溴化乙锭(EB)是在核酸检测领域应用最广泛的荧光探针。溴化乙锭的菲啶环端可以插入双链DNA的疏水腔体中,其复合物荧光强度较之游离态溴化乙锭要高出数倍,且伴随着最大发射波长的红移,从而实现对DNA的检测。低浓度溴化乙锭染色法作为检测凝胶电泳实验中微量DNA的方法,已经使用了数十年。在推荐的溴化乙锭工作浓度下(0.5mg/L),检出限低至10ng。溴化乙锭由于其价格便宜,灵敏度高,操作简单而被广泛应用。但溴化乙锭的细胞毒性,且是强诱变剂,近些年来受到越来越多的重视[1]。同时,溴化乙锭具有易光漂白的特点,无法满足长程追踪成像的需求。因此,越来越多的商品化溴化乙锭替代物被开发出来,例如SYBR系列染料分子,Goldview,Gelred等。但这些商业化分子仍有许多无法克服的缺点,无法完全满足核酸检测的需求[2-4]。例如SYBR系列仍有细胞毒性,光稳定性较差,对于低于50bp的DNA片段不具备染色能力,低于100bp的DNA片段检测灵敏度低;Goldview使用的吖啶橙(AO)分子具有高细胞毒性和诱变性,且具有较高的染色背景和较低的灵敏度;Gelred系列价格昂贵,极大提高检测成本;双联EB(EthD)虽能极大的提高EB的检出限,但也提高了EB的分子毒性,且存在交联配合,影响DNA片段检测的准确性等。由于这些常用的商品化EB替代品明显的缺点,开发低毒性,高灵敏度,高稳定性,价格低廉的DNA荧光探针仍迫在眉睫。
发明内容
本发明的目的在于提供一种荧光核酸探针的制备方法,制备方法简单,成本低廉,合成产物具有低毒性、高灵敏度、高稳定性。

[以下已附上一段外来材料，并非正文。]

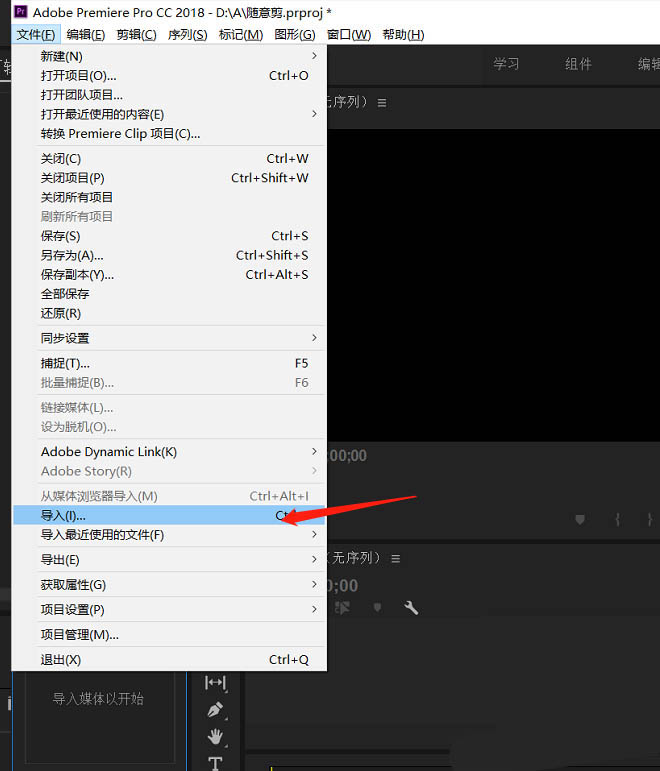
Task: Select the Type tool
Action: click(x=215, y=762)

本发明解决上述技术问题所采用的方案是:一种高效低毒荧光核酸探针的制备方法,包括以下步骤:
(1)配置一定浓度的溴化-3,8-二氨基-5-乙基-6-苯基菲啶鎓二氯甲烷溶液A;
(2)配置一定浓度的四苯硼盐或四苯硼衍生物盐水溶液B;
(3)将溶液A和溶液B按照一定体积比混合后遮光反应至反应完全;
(4)反应完后加水后分液,用二氯甲烷溶液萃取二氯甲烷相并收集;
(5)收集的二氯甲烷相除去水分后进行柱色谱分离,收集第一个红色荧光色带,干燥,得到所述的高效低毒荧光核酸探针。

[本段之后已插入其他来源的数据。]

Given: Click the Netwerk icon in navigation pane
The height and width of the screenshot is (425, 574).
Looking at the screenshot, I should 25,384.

优选地,所述步骤(1)中,溴化-3,8-二氨基-5-乙基-6-苯基菲啶鎓的浓度为(2.0-3.0)×10-4mol/mL。
优选地,所述步骤(2)中,四苯硼盐和四苯硼衍生物盐的浓度均为(1.0-1.5)×10- 4mol/mL。
优选地,所述步骤(2)中,四苯硼盐为四苯硼钠,四苯硼衍生物盐为四(3,5-二(三氟甲基)苯基)硼酸钠。
优选地,当所述四苯硼盐为四苯硼钠时,所得高效低毒荧光核酸探针的最佳激发波长为530nm,荧光最大发射波长在638nm,当所述四苯硼衍生物盐为四(3,5-二(三氟甲基)苯基)硼酸钠时,最佳激发波长为514nm,荧光最大发射波长在606nm。
优选地,所述步骤(3)中,二氯甲烷溶液A与水溶液B的体积比为0.9-1.1:2。
优选地,所述步骤(5)中,柱色谱分离的淋洗剂为甲醇:二氯甲烷=1:20。
优选地,所述高效低毒荧光核酸探针的粒径为60-95nm。
优选地,还包括步骤(6),将所述高效低毒荧光核酸探针制备成纳米颗粒。
优选地,所述步骤(6)的具体方法为:将所述步骤(5)制备的高效低毒荧光核酸探针溶于DMSO中,配置成1g/L的探针母液,取一定量母液,摇晃下加入所取母液30倍体积的水,摇晃10秒后再加入相同体积的水,重复同样操作3次后,定容后再次摇晃10秒后得到所述纳米颗粒溶液。
本发明的制备方法利用原料溴化乙锭一步反应得到本发明的高效低毒荧光核酸探针,弥补溴化乙锭在光稳定性和细胞毒性方面的不足,满足科研对于低毒性、高灵敏度、高稳定性且价格低廉的DNA荧光探针的需求。利用商品化且价格低廉的溴化乙锭,通过一步法将其对离子溴改变成了具有扭曲结构的有机阴离子,合成出了本发明的高效低毒荧光核酸探针,从而实现了其在聚集状态下不发生荧光淬灭。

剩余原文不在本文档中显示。